Repetição de um erro?

A estratégia de polarização e mobilização digital adotada pelo Planalto em torno do IOF lembra, segundo Carvalho, a postura do ex-presidente Jair Bolsonaro no início do seu mandato, quando também apostou em confrontos com o Congresso e o STF como forma de consolidar sua base de apoio. “Ficar nessa batalha para tentar polarizar por meio das redes sociais foi uma estratégia que Bolsonaro tentou lá no começo e deu errado”, afirma.

O cientista político destaca que, apesar da narrativa progressista adotada pelo PT, a atual composição do Congresso é majoritariamente conservadora e refratária a aumentos de impostos. Isso cria um ambiente de pressão constante sobre o governo, que detém apenas uma base minoritária e fragmentada no Legislativo. “Você ganha eventualmente a batalha, mas pode perder a guerra porque o Congresso tem pontos de pressão mais bem distribuídos. Os freios e contrapesos estão muito mais pulverizados e fragmentados na opinião pública.”

Na prática, isso significa que, mesmo que o Executivo consiga vitórias pontuais ou controle a agenda do noticiário em determinadas semanas, o Congresso pode obstruir pautas centrais, barrar indicações, retardar votações importantes e impor medidas que restrinjam ainda mais a margem de manobra fiscal do governo.

Imposto estratégico, mas pouco compreendido

O IOF é um imposto federal de caráter extrafiscal e regulatório. Incide sobre operações de crédito, câmbio, seguros e títulos financeiros, podendo ter suas alíquotas alteradas por decreto presidencial. Essa flexibilidade permite que o governo o utilize como instrumento de política econômica, para incentivar ou desestimular determinados comportamentos no mercado financeiro.
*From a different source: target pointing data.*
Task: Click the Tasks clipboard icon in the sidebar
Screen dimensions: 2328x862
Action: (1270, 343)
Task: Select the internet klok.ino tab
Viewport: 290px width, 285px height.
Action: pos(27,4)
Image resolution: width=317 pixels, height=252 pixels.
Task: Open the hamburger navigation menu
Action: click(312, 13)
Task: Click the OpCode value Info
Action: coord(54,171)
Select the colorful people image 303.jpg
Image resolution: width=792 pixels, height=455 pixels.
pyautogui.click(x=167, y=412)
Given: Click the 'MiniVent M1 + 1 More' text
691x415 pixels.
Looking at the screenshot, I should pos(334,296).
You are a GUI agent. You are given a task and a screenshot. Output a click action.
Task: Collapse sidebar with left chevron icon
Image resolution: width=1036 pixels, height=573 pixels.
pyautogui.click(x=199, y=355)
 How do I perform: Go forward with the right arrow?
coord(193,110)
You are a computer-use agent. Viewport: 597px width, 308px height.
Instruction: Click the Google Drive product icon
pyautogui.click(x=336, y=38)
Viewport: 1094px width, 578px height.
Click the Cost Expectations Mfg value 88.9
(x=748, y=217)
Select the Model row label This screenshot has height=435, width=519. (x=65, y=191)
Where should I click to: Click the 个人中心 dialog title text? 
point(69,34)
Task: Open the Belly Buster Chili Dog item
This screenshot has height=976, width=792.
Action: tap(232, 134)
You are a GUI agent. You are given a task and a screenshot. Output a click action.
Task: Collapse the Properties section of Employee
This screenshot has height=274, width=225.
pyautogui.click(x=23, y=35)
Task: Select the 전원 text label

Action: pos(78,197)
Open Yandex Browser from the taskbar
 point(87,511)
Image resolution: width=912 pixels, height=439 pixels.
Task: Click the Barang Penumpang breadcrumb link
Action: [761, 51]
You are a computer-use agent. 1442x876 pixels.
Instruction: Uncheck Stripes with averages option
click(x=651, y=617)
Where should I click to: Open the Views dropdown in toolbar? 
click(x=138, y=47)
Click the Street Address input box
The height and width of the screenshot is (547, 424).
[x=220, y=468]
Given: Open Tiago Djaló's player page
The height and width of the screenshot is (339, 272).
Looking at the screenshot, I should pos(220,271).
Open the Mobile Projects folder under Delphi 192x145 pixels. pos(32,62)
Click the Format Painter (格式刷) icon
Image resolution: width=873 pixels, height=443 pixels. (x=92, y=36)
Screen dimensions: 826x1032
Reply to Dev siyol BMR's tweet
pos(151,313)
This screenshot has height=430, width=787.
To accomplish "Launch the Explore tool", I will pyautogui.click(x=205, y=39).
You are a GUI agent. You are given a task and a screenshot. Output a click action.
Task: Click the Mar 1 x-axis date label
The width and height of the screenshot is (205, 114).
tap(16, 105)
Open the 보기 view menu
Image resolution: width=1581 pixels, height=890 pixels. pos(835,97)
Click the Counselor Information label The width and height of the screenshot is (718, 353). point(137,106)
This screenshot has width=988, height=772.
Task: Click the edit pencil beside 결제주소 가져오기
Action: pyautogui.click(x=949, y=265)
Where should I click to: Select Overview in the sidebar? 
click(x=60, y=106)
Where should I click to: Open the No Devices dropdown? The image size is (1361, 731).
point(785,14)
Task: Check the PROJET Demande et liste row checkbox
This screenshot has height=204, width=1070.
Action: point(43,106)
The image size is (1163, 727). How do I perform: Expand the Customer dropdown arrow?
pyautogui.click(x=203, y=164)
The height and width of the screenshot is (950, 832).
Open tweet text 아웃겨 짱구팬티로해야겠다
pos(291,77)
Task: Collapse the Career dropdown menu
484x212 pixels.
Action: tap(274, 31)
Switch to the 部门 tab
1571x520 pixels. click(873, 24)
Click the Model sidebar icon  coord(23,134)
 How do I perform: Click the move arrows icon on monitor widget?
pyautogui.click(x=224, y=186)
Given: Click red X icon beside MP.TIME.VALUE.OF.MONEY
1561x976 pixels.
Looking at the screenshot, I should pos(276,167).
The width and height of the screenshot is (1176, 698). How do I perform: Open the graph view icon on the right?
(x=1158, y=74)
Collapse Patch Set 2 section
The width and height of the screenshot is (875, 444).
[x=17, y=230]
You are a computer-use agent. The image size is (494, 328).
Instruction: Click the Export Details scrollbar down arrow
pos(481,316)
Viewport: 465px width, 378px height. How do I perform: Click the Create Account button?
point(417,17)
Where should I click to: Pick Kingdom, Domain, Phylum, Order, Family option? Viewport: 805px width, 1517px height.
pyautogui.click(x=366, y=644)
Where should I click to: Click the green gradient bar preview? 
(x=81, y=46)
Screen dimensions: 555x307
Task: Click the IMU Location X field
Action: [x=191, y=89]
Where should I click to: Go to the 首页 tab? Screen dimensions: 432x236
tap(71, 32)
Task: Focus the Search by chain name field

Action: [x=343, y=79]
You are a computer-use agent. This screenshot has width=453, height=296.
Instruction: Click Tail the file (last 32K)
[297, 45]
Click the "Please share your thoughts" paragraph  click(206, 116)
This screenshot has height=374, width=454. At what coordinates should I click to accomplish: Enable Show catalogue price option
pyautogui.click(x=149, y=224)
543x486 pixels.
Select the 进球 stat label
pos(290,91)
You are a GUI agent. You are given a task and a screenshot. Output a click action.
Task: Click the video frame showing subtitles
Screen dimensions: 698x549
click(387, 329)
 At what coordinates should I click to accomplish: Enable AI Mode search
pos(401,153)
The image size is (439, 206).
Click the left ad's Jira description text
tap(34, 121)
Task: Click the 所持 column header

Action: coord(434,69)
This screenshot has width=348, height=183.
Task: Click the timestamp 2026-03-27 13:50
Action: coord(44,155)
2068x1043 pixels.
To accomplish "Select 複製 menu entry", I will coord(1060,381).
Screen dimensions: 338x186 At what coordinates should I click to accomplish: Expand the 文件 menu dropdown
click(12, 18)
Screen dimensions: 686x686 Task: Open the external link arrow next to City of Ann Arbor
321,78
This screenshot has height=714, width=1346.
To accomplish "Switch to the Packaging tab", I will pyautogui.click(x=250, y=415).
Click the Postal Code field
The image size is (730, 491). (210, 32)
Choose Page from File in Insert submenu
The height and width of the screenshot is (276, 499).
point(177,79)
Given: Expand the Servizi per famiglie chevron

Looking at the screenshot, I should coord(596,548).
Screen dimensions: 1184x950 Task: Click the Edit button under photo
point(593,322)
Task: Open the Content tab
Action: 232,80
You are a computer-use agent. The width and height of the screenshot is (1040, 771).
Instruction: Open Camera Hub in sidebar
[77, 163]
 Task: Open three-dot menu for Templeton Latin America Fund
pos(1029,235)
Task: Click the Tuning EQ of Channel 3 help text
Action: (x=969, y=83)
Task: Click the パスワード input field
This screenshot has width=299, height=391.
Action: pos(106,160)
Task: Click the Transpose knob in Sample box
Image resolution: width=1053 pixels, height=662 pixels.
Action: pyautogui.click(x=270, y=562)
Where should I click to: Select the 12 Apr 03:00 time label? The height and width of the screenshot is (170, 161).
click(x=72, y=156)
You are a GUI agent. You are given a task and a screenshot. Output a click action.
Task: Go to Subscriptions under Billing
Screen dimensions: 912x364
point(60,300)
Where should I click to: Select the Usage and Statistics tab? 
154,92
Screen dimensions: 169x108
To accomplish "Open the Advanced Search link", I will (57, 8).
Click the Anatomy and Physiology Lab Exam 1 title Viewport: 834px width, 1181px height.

No entanto, seu aumento, especialmente em operações de crédito, tem impacto direto sobre consumidores e empresas, elevando o custo de empréstimos e financiamentos. A tentativa do governo de elevar a alíquota em 2025 para até 3,5% foi rechaçada pelo Congresso sob o argumento de que penalizaria a classe média e os setores produtivos em um momento de crescimento lento.

Com a rejeição da proposta, o governo enfrenta agora um rombo estimado entre R$ 10 e R$ 12 bilhões em 2025, o que pode elevar o contingenciamento orçamentário de R$ 31,3 bilhões para até R$ 43 bilhões. Programas sociais como o Auxílio Gás, o Minha Casa Minha Vida e até as emendas parlamentares — cerca de R$ 9,8 bilhões — podem ser diretamente afetados.